• **Document segment**
****************

An Example of How Machine Learning Can be Used to Estimate Costs
A charitable organisation relies on the generosity of its well-wisher to cover the operational cost and provide the necessary capital to pursue charitable endeavours. Owing to the higher numbers of donors from different parts of various countries, the cost of soliciting for funds through postcard has increased over the years, for 10% record that the average donation received through postcard for an individual is £15, while the cost to produce and send the card is £2. The expectation is that this cost could increase if a charitable organisation chooses to send a postcard to everybody that identifies with the organisation. As a result, the organisation would need to hire a data scientist to develop a cost-effective model that can identify donors with the highest potential and likelihood of making donations.
Here is the link to the code of this project. I skipped a lot of code for brevity. Please follow the Github code provided on the side while reading this article: Machine Learning: Donor Prediction (https://github.com/vincajayi/-Machine-Learning-Donor-prediction-/blob/master/Dnonor_solution.ipynb).

Machine Learning Algorithms
We compare the forecasting performance of six different supervised machine learning techniques together using python with aim of chosen the appropriate algorithm to estimate cost. In particular, we considered the following classification techniques: Logistic Regression (LR), Kneigbors Classifier (KNN), GaussianNB, Random Forest Classifier(RF), Linear Discriminant Analysis and Neural Network Classifier (NN). The result is available from (https://github.com/vincajayi/-Machine-Learning-Donor-prediction-/blob/master/Dnonor_solution.ipynb)

From the study, we observed that the decision tree classifier (CART) outperformed other prediction models because the model has the highest mean when compared with other selected models. Therefore, we apply CART model for prediction. The results are available below:

True Positives(TP) 280
False Positives(FP) 796
True Negatives(TN) 2106
False Negatives(FN) 693

Classification Report
Precision,recall,f1-score,suppor(tabulated below respectively)

****************

• **Entries shown**
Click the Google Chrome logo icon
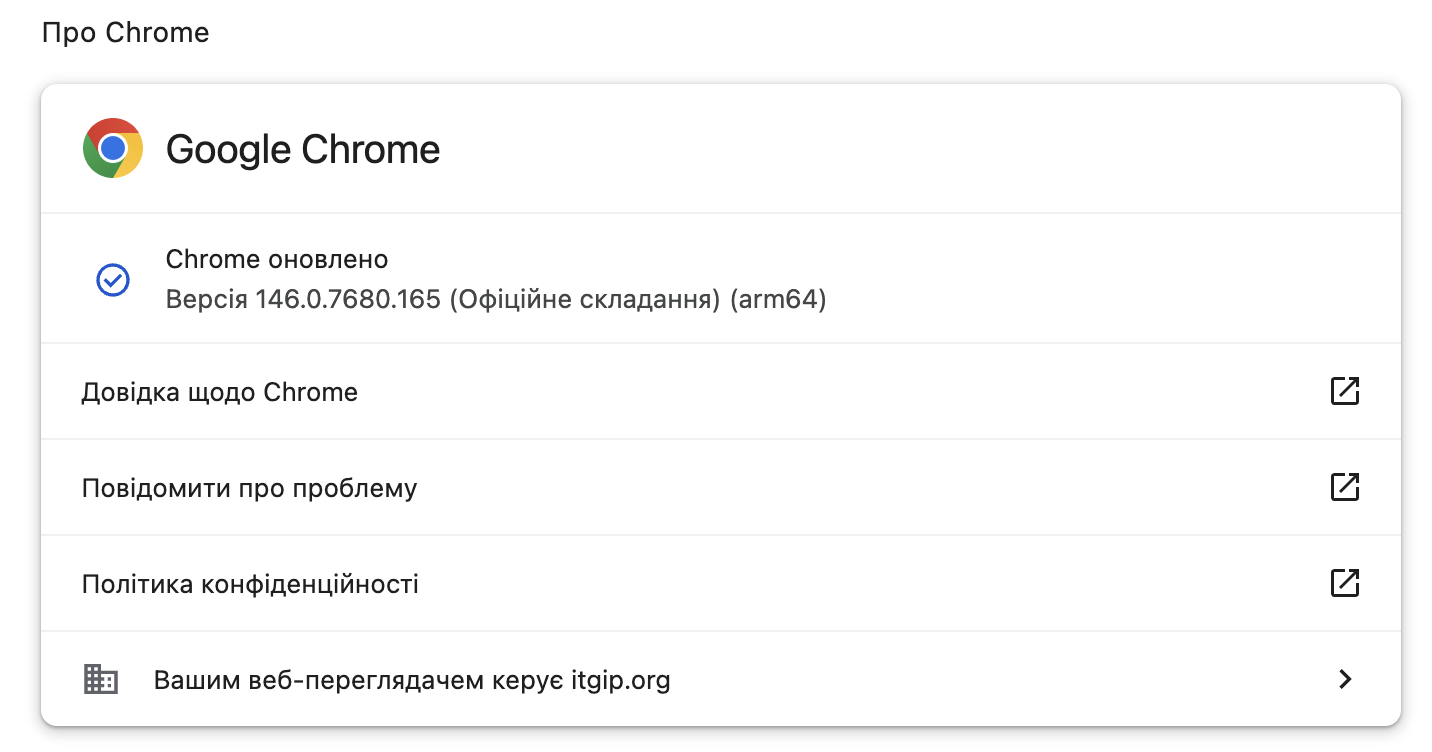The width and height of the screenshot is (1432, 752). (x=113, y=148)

****************

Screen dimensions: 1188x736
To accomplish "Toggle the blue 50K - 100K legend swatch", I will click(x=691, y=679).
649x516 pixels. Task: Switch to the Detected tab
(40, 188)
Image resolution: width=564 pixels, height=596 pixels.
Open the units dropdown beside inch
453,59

****************

• **Problem set**
(A) Which model does the donor prediction article say was applied for prediction?
(B) Copy out the part of the donor prediction article that begins at the words "True Positives(TP) 280" and stops after "Precision,recall,f1-score,suppor(tabulated below respectively)".
The entries have no connection to the donor prediction article.

• **Solutions to the tasks**
(A) The decision tree classifier (CART).

(B)
True Positives(TP) 280
False Positives(FP) 796
True Negatives(TN) 2106
False Negatives(FN) 693

Classification Report
Precision,recall,f1-score,suppor(tabulated below respectively)